Most Americans learn to do the tasks but never how to relate to those who might do the tasks for them. Back home, in the States, we have a cleaning lady who works for us several hours every two weeks. We prepare for her by tidying up the house, putting dirty dishes in the dish washer, hanging up our clothes, picking up and stacking newspapers, magazines and books and leaving a check as we vacate the house to allow her total control.
When gringoes go to Mexico for an extended stay, it is usual for a maid to come with the house or apartment they move into. She is not hired for a limited period of time, or to accomplish certain assigned tasks. She gives her whole self. She is part of the family and starts right away without any major instructions. How could there be any?
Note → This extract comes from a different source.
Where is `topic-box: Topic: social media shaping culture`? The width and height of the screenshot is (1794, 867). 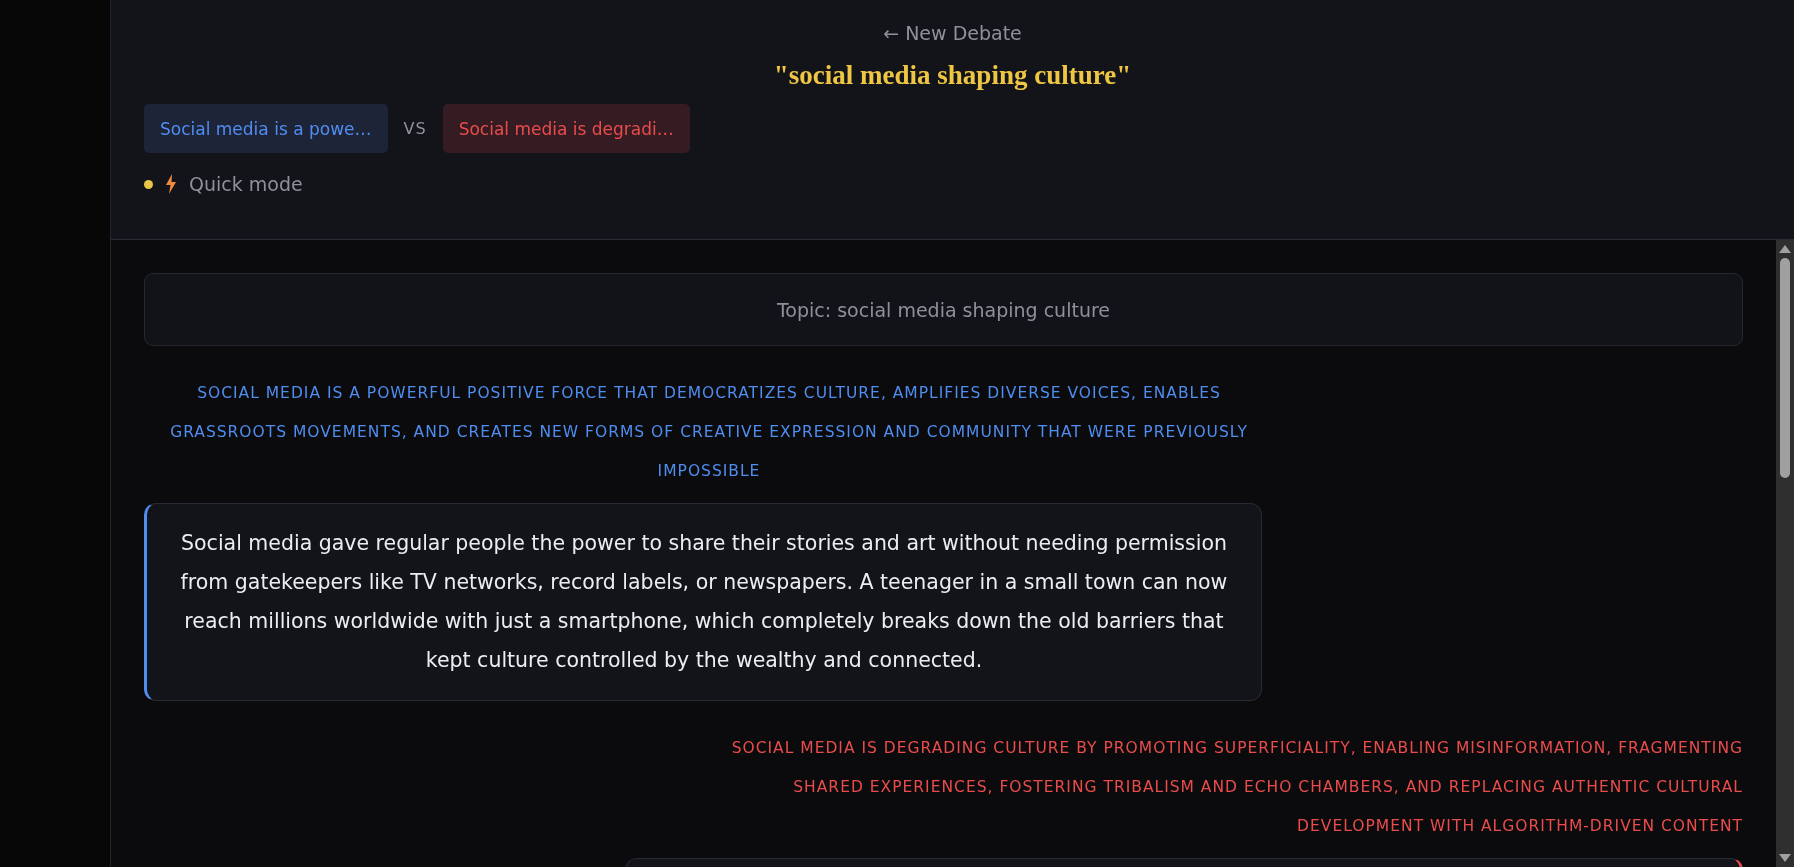 topic-box: Topic: social media shaping culture is located at coordinates (944, 310).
She only speaks Spanish and we only speak English.
Like many others ours is called “Nena.” Nena gives her whole self and does what her family has done for generations. But we don’t know what to call her. Maid? Servant? Hired help? None of these is quite right, but she comes with the property and is added to our family.
We come from a place where our behavior and relationships with others are defined in our national holiday, “Independence Day.” We act and expect all others to follow the premise, “Don’t get too close.” We are mechanically and emotionally ill-equipped to have others do personal tasks for us.
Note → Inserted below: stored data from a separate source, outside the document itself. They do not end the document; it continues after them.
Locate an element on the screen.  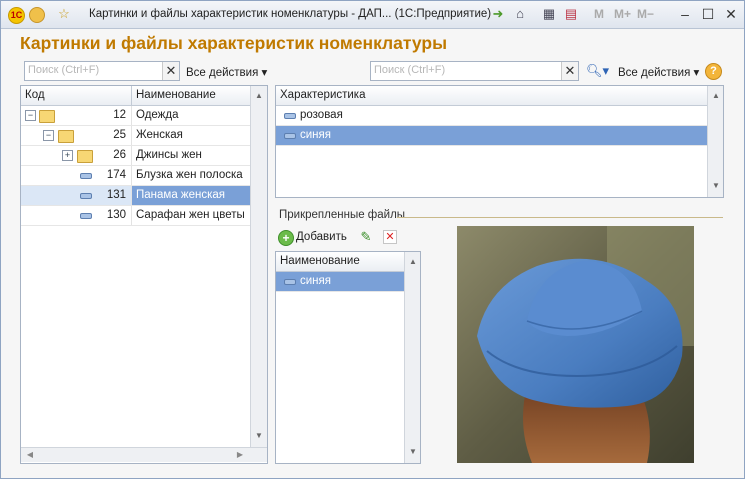
memory-mminus-button: M− is located at coordinates (646, 14).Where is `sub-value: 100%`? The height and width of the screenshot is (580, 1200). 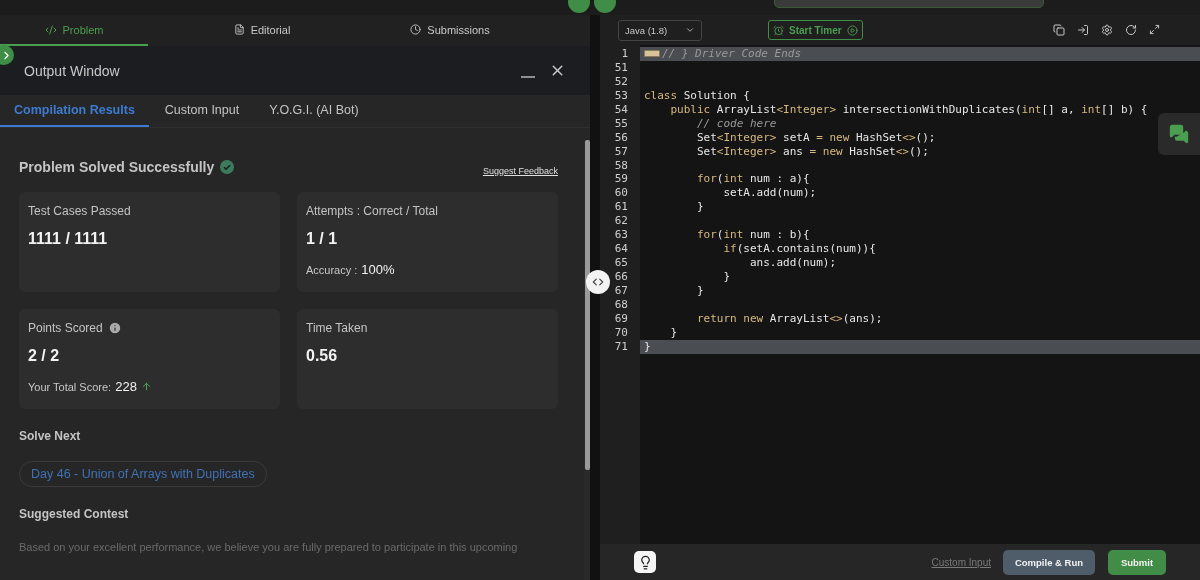
sub-value: 100% is located at coordinates (378, 270).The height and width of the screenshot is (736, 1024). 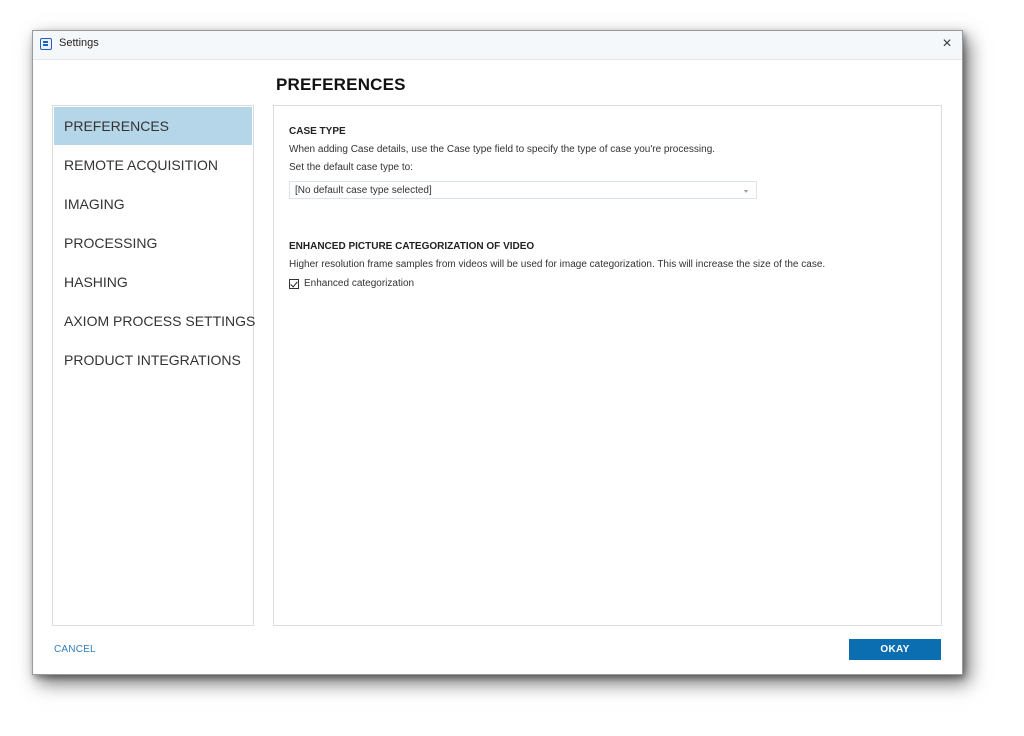 What do you see at coordinates (75, 650) in the screenshot?
I see `cancel-button: CANCEL` at bounding box center [75, 650].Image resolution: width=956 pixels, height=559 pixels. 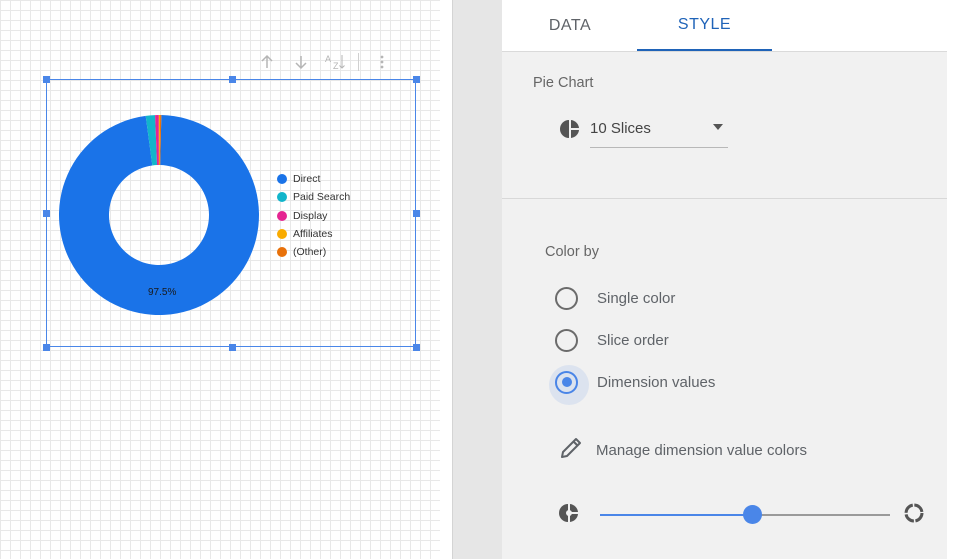 What do you see at coordinates (570, 26) in the screenshot?
I see `tab-data: DATA` at bounding box center [570, 26].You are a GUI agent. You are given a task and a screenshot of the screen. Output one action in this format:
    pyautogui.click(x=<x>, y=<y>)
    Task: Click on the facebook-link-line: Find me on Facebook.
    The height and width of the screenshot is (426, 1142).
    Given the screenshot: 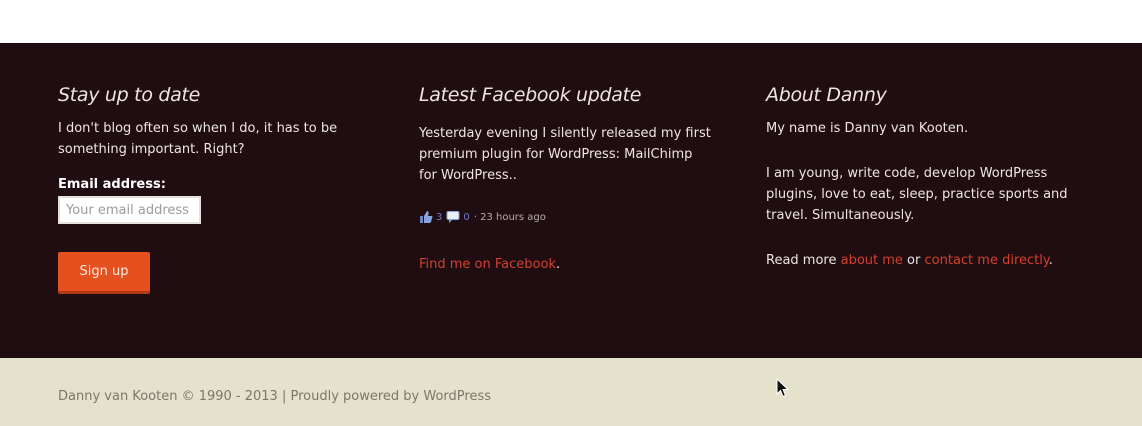 What is the action you would take?
    pyautogui.click(x=490, y=264)
    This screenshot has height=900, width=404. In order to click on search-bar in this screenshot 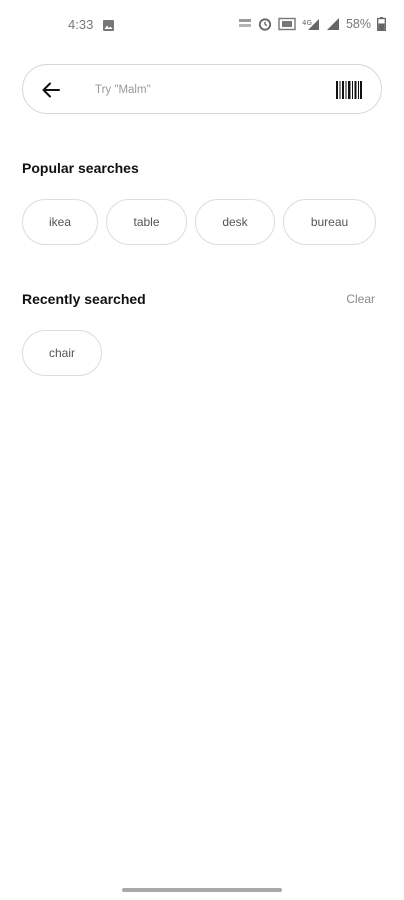, I will do `click(202, 89)`.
Nena works with an arsenal of wet mops, dry mops, brooms, dustpans, rags, brushes and various other manual devices. She is a whirlwind of activity. While cleaning she puts away (hides) everything she comes across; clothes, shoes, socks, blankets, pans, door mats, PJs, tooth brushes and things left out for donation to The Goodwill. She appears to not trust the dishwasher, carefully removing clean dishes, hand washing them and placing them on the sink board. She then firmly closes the door to the empty machine monster.
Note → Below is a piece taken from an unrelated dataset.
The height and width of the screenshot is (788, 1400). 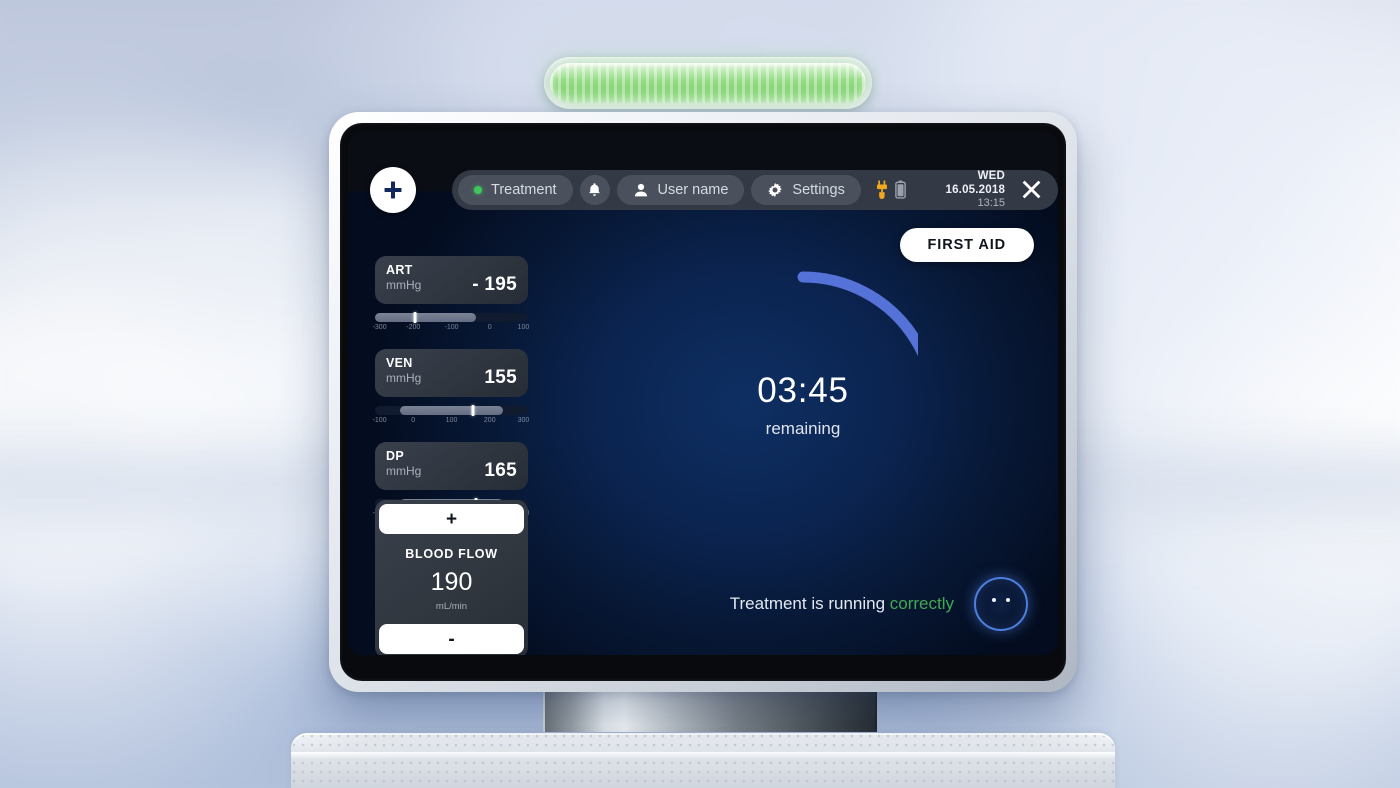 I want to click on blood-flow-value: 190, so click(x=452, y=582).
The Spanish word limpiar means “to clean.” I am sure that I have strongly urged Nena to clean, be clean, clean the house, clean me, clean my wife, and to clean our ropa. I’m as dangerous with this word, limpiar, as a three-year-old is with a spray can of paint.
In response, Nena smiles, nods, says “Si Si,” then makes an uninterrupted response in Spanish that is just short of The Declaration of Independence in length, rising in tone at the end indicating a question—I think. I answer, “Si Si,” not knowing to what I have agreed.
Nena works most diligently, continuously, and when finished often presents us with a regalo (a gift): a potted plant, a framed photo of her family, a holy picture card. What are her boundaries? Is she to venture outside to the patio, to the walks, pool area? Or will this possibly incite a jurisdictional dispute with the pool man or gardener? I dare not broach this subject with her.
She arrives and departs by bus from her home about three miles away with a half-mile hike from the bus stop to our house. We leave her pesos in a drawer as her compensation; it is mysteriously empty at the end of her visit. If we forget to pay her it is “muy bien” and we double up the next time.
We come from a “Do It Yourself” culture. We don’t hire anything done until too late. We don’t know how we should relate to employees. We need a Book that tells us how. “Dominance for Dummies?”
As we weren’t born to be served, and don’t know that role, perhaps we’ll just let Nena be what she has shown us she is, a member of our family.